细胞外调节蛋白激酶信号通路参与机械牵张诱导肺泡上皮细胞高迁移率族蛋白B1的表达调控

目的 探讨细胞外调节蛋白激酶（ERK）信号通路在机械牵张诱导肺泡上皮细胞（A549）表达高迁移率族蛋白B1（HMGB1）中的作用。 方法 肺泡上皮细胞A549分为A、B、C 3组，A组为对照组；B组A549细胞施加14%牵张应变，牵张时间为4 h；C组细胞的牵张模式与B组相同，只是于施加牵张前用ERK的特异性抑制剂PD98059预处理A549细胞2h。分别用免疫细胞化学染色和RT-PCR检测细胞HMGB1蛋白和mRNA的表达，用Western blotting检测ERK激酶的活性。 结果 A549细胞施加14 %牵张应变后，HMGB1蛋白和mRNA表达明显增加，ERK激酶活性明显增高（P＜0.05）；该诱导激活作用可被PD98059阻断。 结论 机械牵张通过ERK信号通路，调节A549细胞的HMGB1基因和蛋白表达。

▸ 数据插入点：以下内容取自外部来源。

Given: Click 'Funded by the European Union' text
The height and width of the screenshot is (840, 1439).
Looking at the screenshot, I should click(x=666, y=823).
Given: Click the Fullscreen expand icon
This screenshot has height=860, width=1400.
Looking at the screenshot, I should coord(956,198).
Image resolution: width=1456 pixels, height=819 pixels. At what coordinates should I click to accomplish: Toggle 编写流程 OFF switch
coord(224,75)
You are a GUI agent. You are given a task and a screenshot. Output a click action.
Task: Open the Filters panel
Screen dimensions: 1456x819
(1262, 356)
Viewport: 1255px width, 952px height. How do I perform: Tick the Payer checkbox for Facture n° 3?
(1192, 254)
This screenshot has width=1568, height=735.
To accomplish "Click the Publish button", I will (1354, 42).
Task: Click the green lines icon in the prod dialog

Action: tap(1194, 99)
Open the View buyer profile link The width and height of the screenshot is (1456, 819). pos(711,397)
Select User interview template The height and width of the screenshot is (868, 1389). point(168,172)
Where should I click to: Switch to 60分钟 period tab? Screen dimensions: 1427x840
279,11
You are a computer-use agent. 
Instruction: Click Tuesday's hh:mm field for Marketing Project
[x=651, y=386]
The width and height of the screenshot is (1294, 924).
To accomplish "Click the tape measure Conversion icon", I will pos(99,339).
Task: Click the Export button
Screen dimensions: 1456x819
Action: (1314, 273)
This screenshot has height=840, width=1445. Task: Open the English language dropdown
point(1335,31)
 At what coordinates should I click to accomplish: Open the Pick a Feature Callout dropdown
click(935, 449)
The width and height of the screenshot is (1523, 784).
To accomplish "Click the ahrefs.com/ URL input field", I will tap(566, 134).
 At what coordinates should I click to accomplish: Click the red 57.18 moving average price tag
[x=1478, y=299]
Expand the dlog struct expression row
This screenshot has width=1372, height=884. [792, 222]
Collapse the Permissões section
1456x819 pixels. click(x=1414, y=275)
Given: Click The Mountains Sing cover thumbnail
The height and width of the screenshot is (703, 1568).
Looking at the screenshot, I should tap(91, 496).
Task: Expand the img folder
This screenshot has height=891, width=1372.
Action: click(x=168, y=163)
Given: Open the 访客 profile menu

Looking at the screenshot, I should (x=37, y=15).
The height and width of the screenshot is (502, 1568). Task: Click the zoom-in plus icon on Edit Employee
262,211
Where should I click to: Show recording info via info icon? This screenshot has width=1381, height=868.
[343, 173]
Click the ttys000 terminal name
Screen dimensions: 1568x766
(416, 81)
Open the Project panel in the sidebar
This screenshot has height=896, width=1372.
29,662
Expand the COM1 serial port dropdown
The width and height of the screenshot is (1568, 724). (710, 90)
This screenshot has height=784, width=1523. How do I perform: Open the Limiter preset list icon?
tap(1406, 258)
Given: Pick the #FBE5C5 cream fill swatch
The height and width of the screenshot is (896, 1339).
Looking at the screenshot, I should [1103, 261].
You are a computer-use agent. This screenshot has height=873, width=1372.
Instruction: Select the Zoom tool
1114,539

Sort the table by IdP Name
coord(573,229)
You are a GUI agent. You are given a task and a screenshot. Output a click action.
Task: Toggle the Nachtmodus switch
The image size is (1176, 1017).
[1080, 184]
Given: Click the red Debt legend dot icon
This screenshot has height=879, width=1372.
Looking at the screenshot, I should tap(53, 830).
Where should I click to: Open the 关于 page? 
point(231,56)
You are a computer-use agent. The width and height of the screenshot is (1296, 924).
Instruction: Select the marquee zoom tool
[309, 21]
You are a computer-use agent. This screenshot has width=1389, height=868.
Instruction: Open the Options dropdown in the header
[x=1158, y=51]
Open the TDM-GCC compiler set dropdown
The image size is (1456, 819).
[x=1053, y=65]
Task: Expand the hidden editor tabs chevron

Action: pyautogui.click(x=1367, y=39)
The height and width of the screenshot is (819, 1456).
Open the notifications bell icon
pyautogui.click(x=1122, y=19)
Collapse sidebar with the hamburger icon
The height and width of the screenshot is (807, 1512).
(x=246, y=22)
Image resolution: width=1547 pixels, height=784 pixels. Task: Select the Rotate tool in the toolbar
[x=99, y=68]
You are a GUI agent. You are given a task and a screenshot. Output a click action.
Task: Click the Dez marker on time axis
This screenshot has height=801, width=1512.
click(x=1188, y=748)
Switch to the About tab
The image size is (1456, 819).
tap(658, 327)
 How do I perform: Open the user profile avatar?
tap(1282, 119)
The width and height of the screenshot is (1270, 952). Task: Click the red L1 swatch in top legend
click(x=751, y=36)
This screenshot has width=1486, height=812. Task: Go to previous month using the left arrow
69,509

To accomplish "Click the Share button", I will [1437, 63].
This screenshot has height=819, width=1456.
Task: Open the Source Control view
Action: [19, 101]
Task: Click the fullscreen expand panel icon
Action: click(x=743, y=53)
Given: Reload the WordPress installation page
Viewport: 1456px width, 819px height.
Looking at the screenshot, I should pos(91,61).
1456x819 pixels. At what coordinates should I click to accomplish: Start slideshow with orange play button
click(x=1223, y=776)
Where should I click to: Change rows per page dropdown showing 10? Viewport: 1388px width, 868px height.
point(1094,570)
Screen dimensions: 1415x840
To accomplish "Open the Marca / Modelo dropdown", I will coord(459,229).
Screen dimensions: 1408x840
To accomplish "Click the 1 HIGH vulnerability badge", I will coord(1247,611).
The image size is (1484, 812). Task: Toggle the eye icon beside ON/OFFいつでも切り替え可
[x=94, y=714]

ERK signal is pathway involved in mechanical stretch induced HMGB1 expression in alveolar epithelial cells

Objective To investigate the role of extracellular regulated protein kinase (ERK) signal pathway in mechanical stretch induced high mobility group box 1 protein (HMGB1) expression on alveolar epithelial cells (A549). MethodsA549 cells were cultured and seeded at 1×10⁵ cells/ml in 6-well Bioflex cell culture plates. Subsequently, the cells were exposed to cyclic mechanical stretch at 14% (group B) elongation for 4 hours using Flexercell 4000T cell stretching unit. In group C, cells were pretreated with PD98059 for 2 hours before mechanical stretch. Cells in group A without stretch were served as control. The expression of HMGB1 protein and mRNA in A549 cells were detected by immunocytochemisty staining and RT-PCR, respectively. ERK activity was measured by Western blotting method. Results Immunocytochemisty staining indicated that the expression of HMGB1 protein in A549 cells was increased obviously in group B (P<0.05) and decreased in group C (P<0.05). Polymerase chain reaction (RT-PCR) showed that the expression of HMGB1 mRNA was also significantly increased in group B (P<0.05) and decreased in group C (P<0.05). Western blotting analysis confirmed the activation of ERK in A549 cells by mechanical stretch (P<0.05). PD98059, an inhibitor of ERK, might significantly inhibit mechanical stretch induced HMGB1 protein and mRNA expression in A549 cells (P<0.05). Conclusion Mechanical stretch could regulate the expression of HMGB1 gene and protein in A549 cells through ERK signal pathway.